Interplanetary travel could be a step closer after scientists confirmed that an electromagnetic propulsion drive, which is fast enough to get to the Moon in four hours, actually works.

The EM Drive has gained fresh support 15 years after its invention. Photo / Supplied
The EM Drive has gained fresh support 15 years after its invention. Photo / Supplied

The EM Drive was developed by British inventor Roger Shawyer nearly 15 years ago but was ridiculed at the time as scientifically impossible.

It produces thrust by using solar power to generate multiple microwaves that move back and forth in an enclosed chamber. This means that until something fails or wears down, theoretically the engine could keep running forever without the need for rocket fuel.

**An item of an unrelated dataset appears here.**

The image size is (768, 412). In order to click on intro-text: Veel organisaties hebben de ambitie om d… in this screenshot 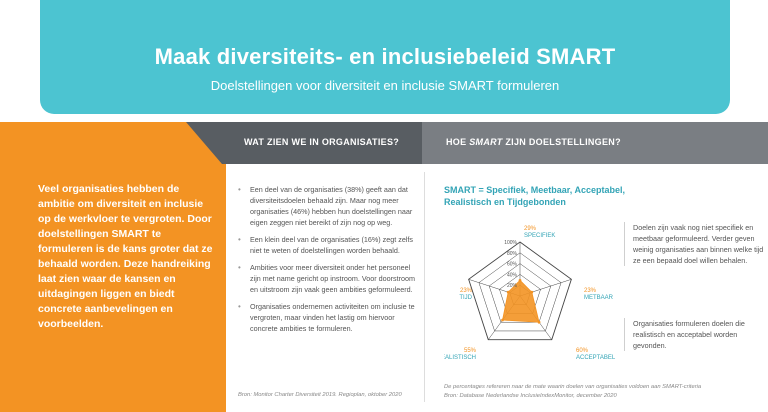, I will do `click(126, 256)`.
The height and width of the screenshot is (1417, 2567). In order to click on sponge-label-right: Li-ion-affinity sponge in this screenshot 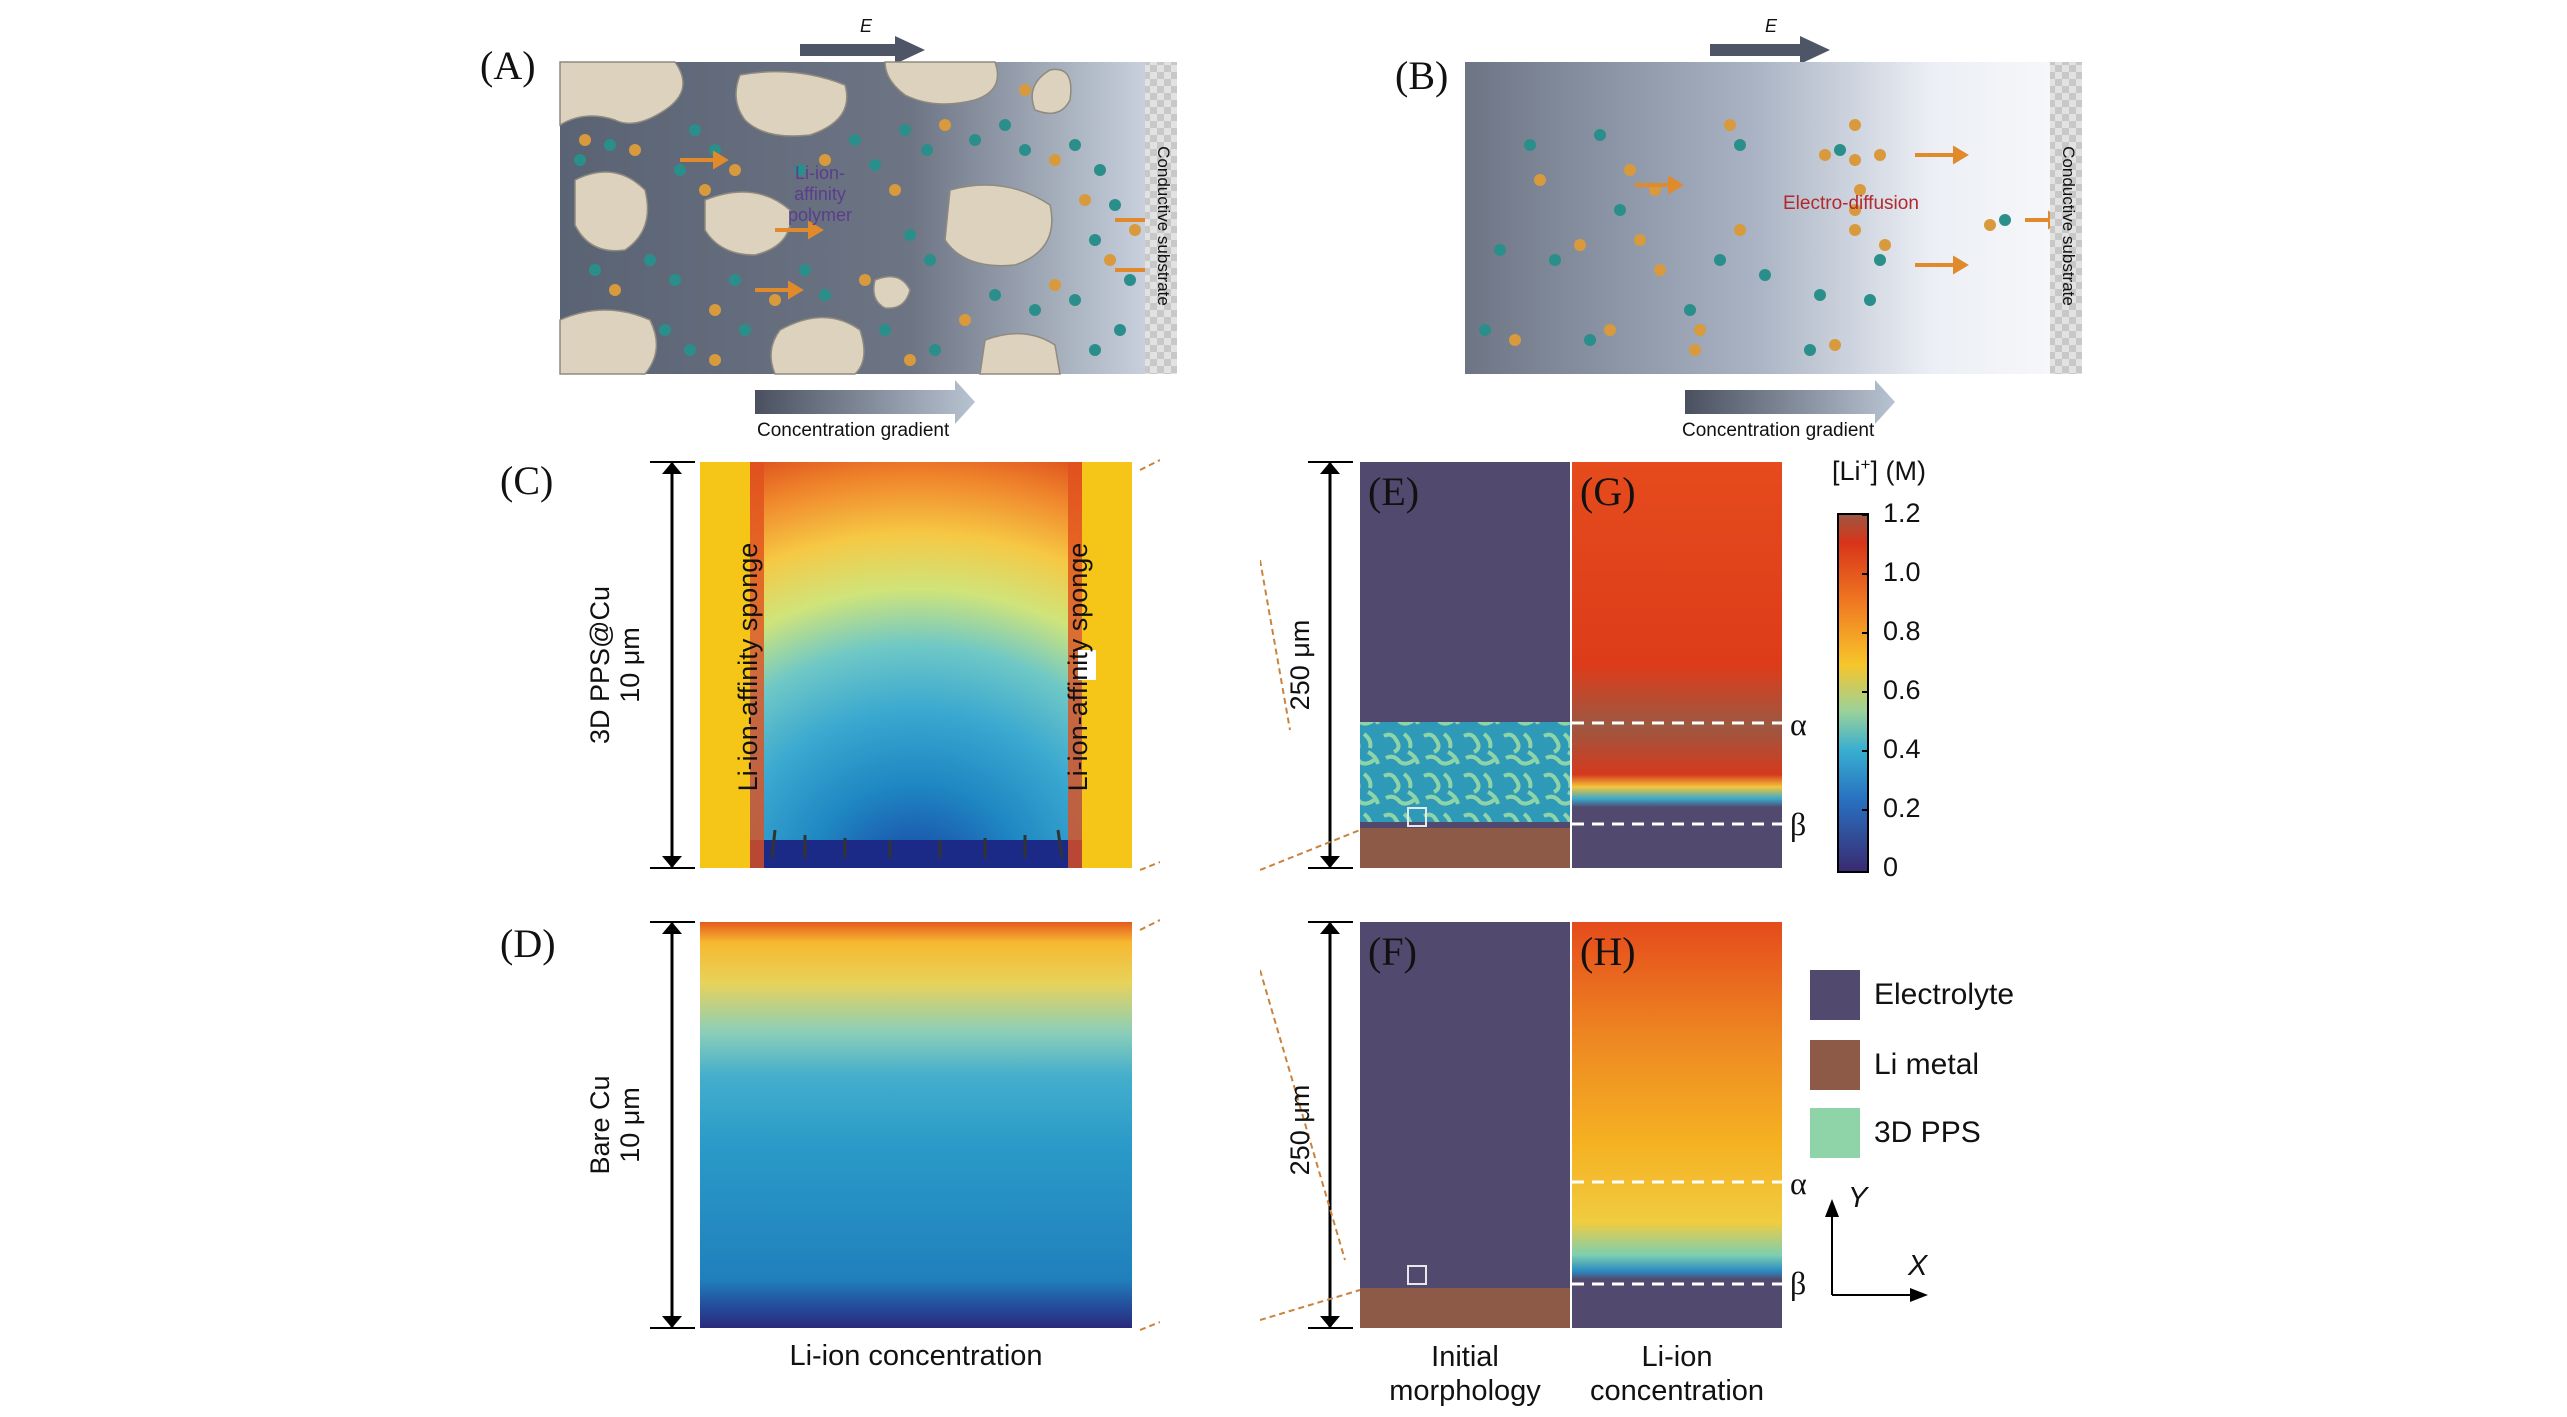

The drive, which has been likened to Star Trek's Impulse Drive in the Starship Enterprise, has left scientists scratching their heads because it defies one of the fundamental concepts of physics - the conservation of momentum - which states that if something is propelled forward, something must be pushed in the opposite direction. So the forces inside the chamber should cancel each other out.


However in recent years Nasa has confirmed that they believe it works and this week Martin Tajmar, a professor and chairman for space systems at Dresden University of Technology in Germany also showed that it produces thrust.

The drive is capable of producing thrust several thousand times greater than a standard photon rocket and could get to Mars within 70 days or Pluto within 18 months. A trip to Alpha Centauri, which would take tens of thousands of years to reach right now, could be achieved in just 100 years.

"Our test campaign cannot confirm or refute the claims of the EM Drive but intends to independently assess possible side-effects in the measurements methods used so far," said Tajmar. "Nevertheless, we do observe thrust close to the actual predictions after eliminating many possible error sources that should warrant further investigation into the phenomena."